The programme that night offered the usual variety concert fare: a sweet-singing choral group, a cool, curly-haired singer/songwriter, an outrageous physical comedy sketch, some toilet humour, some church-camp skits, and a light-bulb-muncher. Nothing prepared us for the unassuming, moustached young man with shoulder-length hair who was about to take a seat at the piano.
He started to play, and he started to sing, and we mound-dwellers were entranced. When he sang Billy Joel’s Piano Man, he got us singing and swaying and screaming for more. It immediately became one of my favourite songs, now on the soundtrack of my student days.

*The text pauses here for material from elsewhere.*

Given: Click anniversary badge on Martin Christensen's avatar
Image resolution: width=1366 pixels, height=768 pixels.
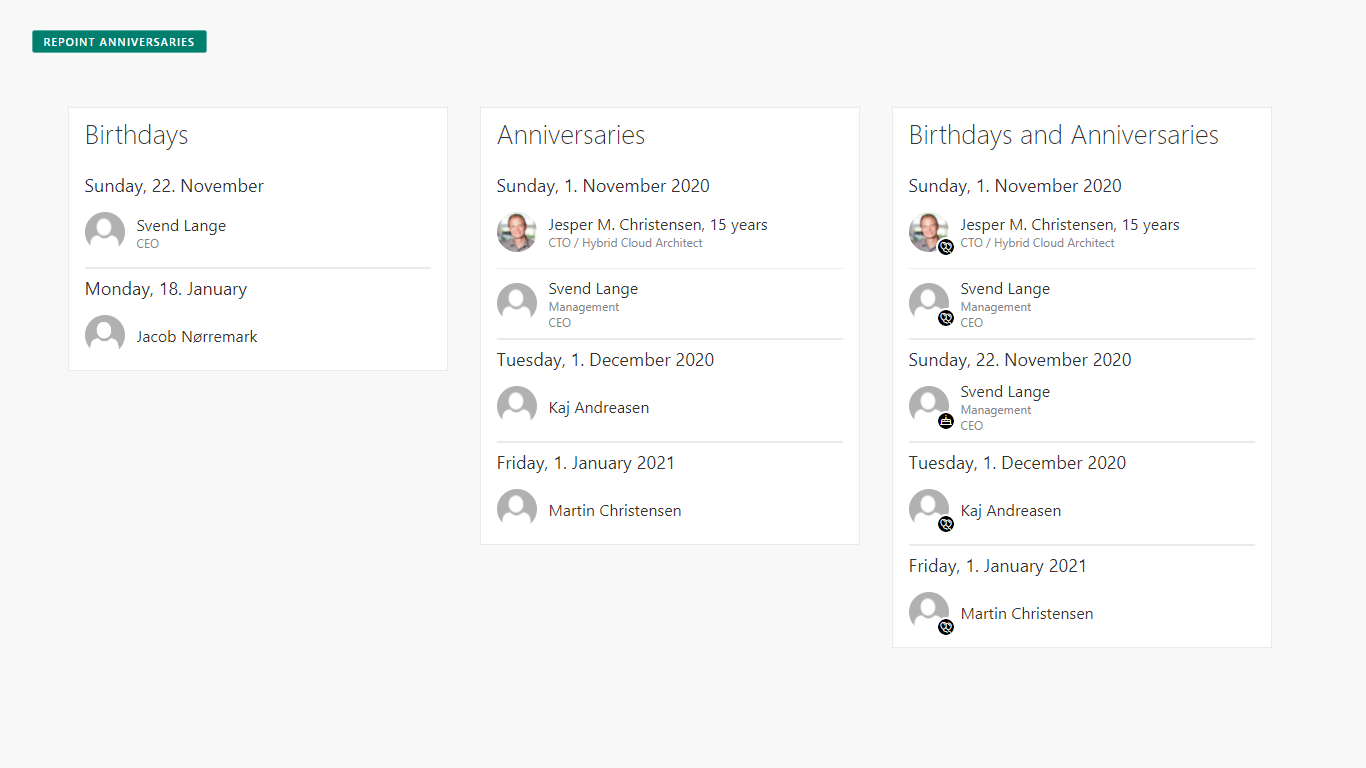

I had no idea, all those years ago on that mound, that one day I’d be sitting in a baseball stadium in San Francisco on a beautiful late summer’s evening, watching a Billy Joel concert. It was on our first visit to America, and Billy’s first concert in San Francisco in four decades. When he played Piano Man, I cried. Of course I did.
It was September 2015, and we joined 36,000 fans in the AT&T Stadium – home of the San Francisco Giants – for an evening of Joel magic. Supported by Gavin de Graw, Billy opened his songbook with a thunderous Big Shot, followed by My Life.
“Hello San Francisco,” he yelled. “I haven’t played here in 40 years!”
He apologised that he was not, in fact, Billy Joel. “Yes, I’m Billy’s dad,” he joked.
He laughed about his advancing years, his lack of hair and several references to just plain missing the mark. I loved that between his huge and not-as-huge-as-he’d-hoped-they’d-be songs, he paid homage to his host city by playing snippets of songs about San Francisco, or by artists from San Francisco. It was authentic, and courteous. I felt it was a generous touch.
“If you’re going to San Francisco, be sure to wear some flowers in your hair … Hmmm, no can do.”
A beautiful Vienna was followed by Zanzibar, a breathtaking arrangement around Carl Fisher’s insane trumpet solo. Billy told us how, as he grew older, he was finding it more difficult to sing the high notes. After giving himself a few squirts of throat spray, he promised us he’d do his best in the next number.
When he hit those high notes in Innocent Man, the audience screamed and whooped and whistled. It felt intimate and triumphant – we knew he could do it; we were right there with him.
Say Goodbye to Hollywood was followed by a brief taste of Jefferson Airplane’s White Rabbit before moving on to his cynical The Entertainer. After the haunting Doneaster Alexa, Billy told us about his uneasy relationship with music videos.
“We made a video here in San Francisco. I hated making those things. I didn’t sign up to be a f***in’ movie star, you know what I mean?”
Tommy Burns’ guitar solo lit up Allentown, before two more brief nods to the talent from the city of gold. He played a few bars of the theme from The Magnificent Seven and told us he’d always wanted to write a soundtrack to a Western.
“I wrote this next song with that in mind, although it is completely historically inaccurate,” he said, as he chuckled through the fail-facts of The Ballad of Billy the Kid.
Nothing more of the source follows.